Witness breaks down
A FRIEND of murdered Brooms Head teenager Lee Ellen Stace broke down in the witness box as she recalled watching her walk out of Yamba Bi-Lo for what turned out to be the last time.
Tamarra Francis (O'Sullivan) gave evidence yesterday in the Coronial Inquest into the 1997 murder of Lee at Red Cliff, near her home.
Ms Francis told the inquiry she had been a close friend of Lee for several years and was working with her on the check-outs at Bi-Lo on the day of her disappearance.
The pair had agreed that Lee would wait for her friend to finish work and then catch the bus together to Maclean.
However, Ms Francis finished work after 3pm and Lee agreed to wait for her outside the supermarket.
"She said she couldn't wait to get home because her shoes were killing her feet," Ms Francis recalled.
Ms Francis said Lee wanted a cigarette badly and she promised to give her one at the end of her shift.
From her register Ms Francis said she watched Lee walk three-quarters of the way to the supermarket exit and never saw her again.
At this point Ms Francis broke into tears, but agreed to continue giving evidence.
When she finished work after 3pm there was no sign of Lee in the vicinity of the supermarket or at the bus-stop across the road.
The thought that she may have been one of the last people to see Lee alive has haunted Ms Francis for 12 years.
"It was very emotional.
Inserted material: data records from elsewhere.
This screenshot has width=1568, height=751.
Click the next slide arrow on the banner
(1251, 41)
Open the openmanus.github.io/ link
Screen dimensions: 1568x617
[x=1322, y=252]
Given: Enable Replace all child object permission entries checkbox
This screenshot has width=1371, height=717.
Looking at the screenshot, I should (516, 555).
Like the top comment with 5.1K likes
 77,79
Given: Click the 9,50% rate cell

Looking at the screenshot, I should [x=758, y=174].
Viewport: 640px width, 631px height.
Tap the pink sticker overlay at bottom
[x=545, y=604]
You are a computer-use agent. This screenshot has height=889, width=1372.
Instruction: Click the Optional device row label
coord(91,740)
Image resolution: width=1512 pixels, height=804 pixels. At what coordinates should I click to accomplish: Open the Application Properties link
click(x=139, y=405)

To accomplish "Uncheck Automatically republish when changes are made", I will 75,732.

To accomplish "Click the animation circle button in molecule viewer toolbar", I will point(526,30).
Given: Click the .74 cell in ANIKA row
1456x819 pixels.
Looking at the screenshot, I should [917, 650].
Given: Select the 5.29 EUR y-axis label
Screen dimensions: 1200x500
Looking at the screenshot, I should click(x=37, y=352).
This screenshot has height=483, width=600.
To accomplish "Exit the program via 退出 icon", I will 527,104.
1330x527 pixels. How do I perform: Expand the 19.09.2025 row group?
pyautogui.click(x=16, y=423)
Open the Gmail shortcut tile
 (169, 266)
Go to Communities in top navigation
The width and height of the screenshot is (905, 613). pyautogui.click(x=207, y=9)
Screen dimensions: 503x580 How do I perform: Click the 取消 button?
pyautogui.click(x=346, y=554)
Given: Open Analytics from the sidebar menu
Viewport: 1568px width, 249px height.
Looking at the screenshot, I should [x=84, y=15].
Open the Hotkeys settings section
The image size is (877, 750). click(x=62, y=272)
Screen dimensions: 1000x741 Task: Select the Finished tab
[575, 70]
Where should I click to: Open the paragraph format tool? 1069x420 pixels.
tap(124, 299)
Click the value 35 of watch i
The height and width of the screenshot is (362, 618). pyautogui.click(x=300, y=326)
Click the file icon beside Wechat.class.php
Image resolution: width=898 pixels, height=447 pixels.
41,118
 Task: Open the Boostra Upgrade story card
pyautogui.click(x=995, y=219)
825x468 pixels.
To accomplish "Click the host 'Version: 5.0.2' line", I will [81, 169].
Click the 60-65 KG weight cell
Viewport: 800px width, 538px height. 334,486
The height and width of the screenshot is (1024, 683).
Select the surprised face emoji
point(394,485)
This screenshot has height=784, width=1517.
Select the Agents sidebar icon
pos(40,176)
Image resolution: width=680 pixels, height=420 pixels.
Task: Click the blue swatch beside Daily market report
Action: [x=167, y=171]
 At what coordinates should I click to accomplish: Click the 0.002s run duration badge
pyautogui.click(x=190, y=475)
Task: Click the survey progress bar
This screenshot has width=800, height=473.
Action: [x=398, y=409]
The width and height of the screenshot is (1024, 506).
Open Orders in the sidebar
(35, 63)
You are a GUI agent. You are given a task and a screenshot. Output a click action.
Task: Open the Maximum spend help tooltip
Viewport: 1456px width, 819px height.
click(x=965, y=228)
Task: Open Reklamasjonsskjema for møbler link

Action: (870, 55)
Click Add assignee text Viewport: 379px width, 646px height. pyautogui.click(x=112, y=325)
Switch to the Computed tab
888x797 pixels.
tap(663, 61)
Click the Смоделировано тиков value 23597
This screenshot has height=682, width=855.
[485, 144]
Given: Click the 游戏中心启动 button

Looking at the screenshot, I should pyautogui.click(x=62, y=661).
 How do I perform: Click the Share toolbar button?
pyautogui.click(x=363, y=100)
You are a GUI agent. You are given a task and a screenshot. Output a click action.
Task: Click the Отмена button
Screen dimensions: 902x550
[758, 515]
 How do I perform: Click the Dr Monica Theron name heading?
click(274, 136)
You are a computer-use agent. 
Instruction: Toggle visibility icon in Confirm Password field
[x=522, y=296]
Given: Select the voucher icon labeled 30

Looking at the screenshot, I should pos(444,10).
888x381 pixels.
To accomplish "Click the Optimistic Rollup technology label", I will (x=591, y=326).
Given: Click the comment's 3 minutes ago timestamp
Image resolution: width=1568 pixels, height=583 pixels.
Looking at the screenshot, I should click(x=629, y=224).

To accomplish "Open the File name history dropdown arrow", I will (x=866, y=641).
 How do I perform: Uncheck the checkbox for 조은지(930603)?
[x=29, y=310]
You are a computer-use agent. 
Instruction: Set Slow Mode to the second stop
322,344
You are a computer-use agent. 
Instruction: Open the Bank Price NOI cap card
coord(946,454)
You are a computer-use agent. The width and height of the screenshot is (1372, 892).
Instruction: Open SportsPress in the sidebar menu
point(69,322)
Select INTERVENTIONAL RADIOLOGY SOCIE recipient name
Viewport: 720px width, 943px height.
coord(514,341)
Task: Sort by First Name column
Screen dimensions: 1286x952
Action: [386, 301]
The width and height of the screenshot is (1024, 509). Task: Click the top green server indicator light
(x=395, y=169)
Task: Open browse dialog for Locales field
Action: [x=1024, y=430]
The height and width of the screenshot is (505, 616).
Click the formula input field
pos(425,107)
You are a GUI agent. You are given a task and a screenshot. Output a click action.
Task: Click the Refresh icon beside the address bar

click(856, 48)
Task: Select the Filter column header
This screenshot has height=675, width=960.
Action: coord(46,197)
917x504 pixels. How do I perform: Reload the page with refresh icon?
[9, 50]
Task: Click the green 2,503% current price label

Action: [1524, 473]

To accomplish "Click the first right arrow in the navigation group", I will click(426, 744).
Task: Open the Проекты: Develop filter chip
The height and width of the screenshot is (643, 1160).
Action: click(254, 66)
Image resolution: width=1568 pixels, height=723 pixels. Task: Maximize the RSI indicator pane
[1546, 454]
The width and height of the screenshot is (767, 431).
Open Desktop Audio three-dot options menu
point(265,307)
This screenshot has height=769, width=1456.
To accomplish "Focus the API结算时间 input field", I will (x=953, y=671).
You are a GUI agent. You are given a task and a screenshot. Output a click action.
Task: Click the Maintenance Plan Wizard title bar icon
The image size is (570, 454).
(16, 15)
It broke my heart. I relived it in my memory the way it was that day," said Ms Francis outside the courthouse.
"I've wondered this (why didn't Lee wait for the bus) for 12 years. Why didn't she just wait? She could still be here."
During the day all the witnesses were questioned about Lee's hitchhiking habits.
It emerged that there was a hitchhiking culture amongst young people on the Lower Clarence at the time with some loose protocols to be followed.
These included accepting a lift with few questions and sharing cigarettes and cannabis, if offered.
Witnesses who had hitchhiked with Lee the most said it was likely she would accept a lift from a total stranger and hitchhike alone if she needed to.
Counsel assisting the coroner Senior Sergeant Duane Carey was happy with the first week of the inquest.
"A few things have turned up that we didn't know before," he said outside the courthouse.
Sgt Carey said that next week's evidence from witnesses who claim to have seen Lee on the day of her disappearance on September 2, 1997, could be critical to answering more questions from the case.
Yesterday, Sgt Carey produced a tortoiseshell hair clip found on the roadside at Palmers Island.
All the witnesses asked to identify this item agreed it was one Lee had taken from a friend, Amy Skinner's house, on the weekend before she died.
Sgt Carey said a witness had noticed some suspicious activity at Palmers Island on the day of her disappearance and the presence of the hair clip indicated Lee had been out of the car in that area at about the same time.
The inquest has been adjourned until Monday, when witnesses who saw Lee on the day she disappeared will give evidence.